Para Alexandre Gaudêncio, presidente da Câmara Municipal da Ribeira Grande, o Cantar às Estrelas é uma manifestação cultural do concelho, que, cada vez mais, junta os mais velhos aos mais novos, permitindo que os jovens se sintam mais próximos das tradições.
Todos os anos, milhares de pessoas visitam a cidade, neste dia, para louvar a padroeira, erguendo cânticos em sua honra. “É com muito gosto que, ao fim de dois anos de paragem, recebemos o Cantar às Estrelas e foi uma das melhores edições de sempre, não só pela quantidade de pessoas que estiveram na rua a ver os grupos, mas também pela participação, pois foi uma das maiores de sempre. Nós temos 35 grupos, com dois mil figurantes e a mim apraz-me muito ver que, uma grande parte destes, são jovens e crianças, o que significa que esta dinâmica e identidade cultural está para ficar e é sempre positivo quando passa de geração em geração, então fica, aqui, este cunho, que não deixa de ser, também, interessante”, enalteceu o edil ribeiragrandense, que faz, sempre, questão de participar, ativamente, nos grupos.
O anfitrião da iniciativa ressaltou, ainda, a importância desta tradição para o comércio local. “Isto mexe com a economia e a dinâmica, sem dúvida, não só porque recebemos inúmeros visitantes, que se deslocam à Ribeira Grande propositadamente para participarem nesta festividade, mas também porque a população e os comerciantes preparam sempre um beberete, com a doçaria da época e os licores, para receberem os mais diversos grupos”, sublinhou o autarca, asseverando que “tem sido intenção deste executivo camarário aliar as tradições à modernidade, por forma a criar novas oportunidades para o concelho, não perdendo a identidade local. A aposta em novos investimentos que integrem aquilo que nos identifica, permitirá potenciar o que já existe, nomeadamente a nossa restauração, alojamento, turismo e restantes setores”.

— INSTRUÇÕES DO EXERCÍCIO —
Repita integralmente o texto sobre o Cantar às Estrelas, sem alterar nenhuma palavra nem sinal de pontuação.

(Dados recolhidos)
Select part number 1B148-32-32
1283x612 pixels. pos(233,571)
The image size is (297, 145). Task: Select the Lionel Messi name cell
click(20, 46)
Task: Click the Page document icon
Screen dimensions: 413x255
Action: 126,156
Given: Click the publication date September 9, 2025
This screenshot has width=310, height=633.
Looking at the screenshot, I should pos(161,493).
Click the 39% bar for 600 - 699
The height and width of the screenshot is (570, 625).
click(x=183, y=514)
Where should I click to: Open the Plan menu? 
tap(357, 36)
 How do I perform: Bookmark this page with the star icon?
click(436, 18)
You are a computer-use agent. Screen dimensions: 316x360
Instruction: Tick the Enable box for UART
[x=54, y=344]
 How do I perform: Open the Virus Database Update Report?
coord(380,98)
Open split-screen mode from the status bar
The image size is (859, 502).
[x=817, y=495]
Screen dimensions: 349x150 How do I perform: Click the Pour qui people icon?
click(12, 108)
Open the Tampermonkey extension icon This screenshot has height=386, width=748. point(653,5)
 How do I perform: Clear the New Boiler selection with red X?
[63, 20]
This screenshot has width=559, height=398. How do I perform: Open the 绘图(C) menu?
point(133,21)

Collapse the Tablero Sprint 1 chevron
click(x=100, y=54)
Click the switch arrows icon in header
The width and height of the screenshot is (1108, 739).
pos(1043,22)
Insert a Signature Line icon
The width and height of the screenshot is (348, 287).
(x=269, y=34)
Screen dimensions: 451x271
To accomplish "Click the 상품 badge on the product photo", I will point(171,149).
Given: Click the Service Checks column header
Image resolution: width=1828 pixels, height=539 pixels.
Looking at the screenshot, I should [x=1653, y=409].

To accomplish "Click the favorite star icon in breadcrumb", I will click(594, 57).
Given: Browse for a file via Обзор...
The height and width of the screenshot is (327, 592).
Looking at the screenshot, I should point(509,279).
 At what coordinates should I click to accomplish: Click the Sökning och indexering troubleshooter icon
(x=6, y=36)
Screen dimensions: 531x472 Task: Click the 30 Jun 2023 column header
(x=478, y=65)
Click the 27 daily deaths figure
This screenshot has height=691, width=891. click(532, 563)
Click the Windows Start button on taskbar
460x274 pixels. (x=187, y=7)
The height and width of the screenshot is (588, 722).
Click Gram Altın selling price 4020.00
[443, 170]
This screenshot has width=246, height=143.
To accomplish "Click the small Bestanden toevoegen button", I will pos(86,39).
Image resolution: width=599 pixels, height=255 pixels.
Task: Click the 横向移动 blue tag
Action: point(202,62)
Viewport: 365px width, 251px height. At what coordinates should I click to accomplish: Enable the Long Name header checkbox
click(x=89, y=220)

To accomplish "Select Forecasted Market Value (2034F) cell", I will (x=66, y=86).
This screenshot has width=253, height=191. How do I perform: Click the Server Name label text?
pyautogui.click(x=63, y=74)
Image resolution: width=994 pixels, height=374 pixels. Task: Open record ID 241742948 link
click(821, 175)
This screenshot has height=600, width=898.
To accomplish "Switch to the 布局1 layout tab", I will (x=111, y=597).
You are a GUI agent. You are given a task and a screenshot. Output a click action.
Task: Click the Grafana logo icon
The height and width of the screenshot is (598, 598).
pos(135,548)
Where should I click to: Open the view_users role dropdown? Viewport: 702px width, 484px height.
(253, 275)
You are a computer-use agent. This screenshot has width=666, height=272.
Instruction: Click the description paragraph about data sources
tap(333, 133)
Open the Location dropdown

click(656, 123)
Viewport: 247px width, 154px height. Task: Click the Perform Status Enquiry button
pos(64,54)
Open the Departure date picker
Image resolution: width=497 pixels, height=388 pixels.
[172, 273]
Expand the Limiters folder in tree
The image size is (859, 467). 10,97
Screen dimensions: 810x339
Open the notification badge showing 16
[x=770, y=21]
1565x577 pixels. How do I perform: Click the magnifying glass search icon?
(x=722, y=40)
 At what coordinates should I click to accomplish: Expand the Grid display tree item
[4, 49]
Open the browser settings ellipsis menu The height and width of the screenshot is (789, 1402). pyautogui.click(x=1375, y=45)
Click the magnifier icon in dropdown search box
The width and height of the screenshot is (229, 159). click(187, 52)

— RESOLUÇÃO DA TAREFA —
Para Alexandre Gaudêncio, presidente da Câmara Municipal da Ribeira Grande, o Cantar às Estrelas é uma manifestação cultural do concelho, que, cada vez mais, junta os mais velhos aos mais novos, permitindo que os jovens se sintam mais próximos das tradições.
Todos os anos, milhares de pessoas visitam a cidade, neste dia, para louvar a padroeira, erguendo cânticos em sua honra. “É com muito gosto que, ao fim de dois anos de paragem, recebemos o Cantar às Estrelas e foi uma das melhores edições de sempre, não só pela quantidade de pessoas que estiveram na rua a ver os grupos, mas também pela participação, pois foi uma das maiores de sempre. Nós temos 35 grupos, com dois mil figurantes e a mim apraz-me muito ver que, uma grande parte destes, são jovens e crianças, o que significa que esta dinâmica e identidade cultural está para ficar e é sempre positivo quando passa de geração em geração, então fica, aqui, este cunho, que não deixa de ser, também, interessante”, enalteceu o edil ribeiragrandense, que faz, sempre, questão de participar, ativamente, nos grupos.
O anfitrião da iniciativa ressaltou, ainda, a importância desta tradição para o comércio local. “Isto mexe com a economia e a dinâmica, sem dúvida, não só porque recebemos inúmeros visitantes, que se deslocam à Ribeira Grande propositadamente para participarem nesta festividade, mas também porque a população e os comerciantes preparam sempre um beberete, com a doçaria da época e os licores, para receberem os mais diversos grupos”, sublinhou o autarca, asseverando que “tem sido intenção deste executivo camarário aliar as tradições à modernidade, por forma a criar novas oportunidades para o concelho, não perdendo a identidade local. A aposta em novos investimentos que integrem aquilo que nos identifica, permitirá potenciar o que já existe, nomeadamente a nossa restauração, alojamento, turismo e restantes setores”.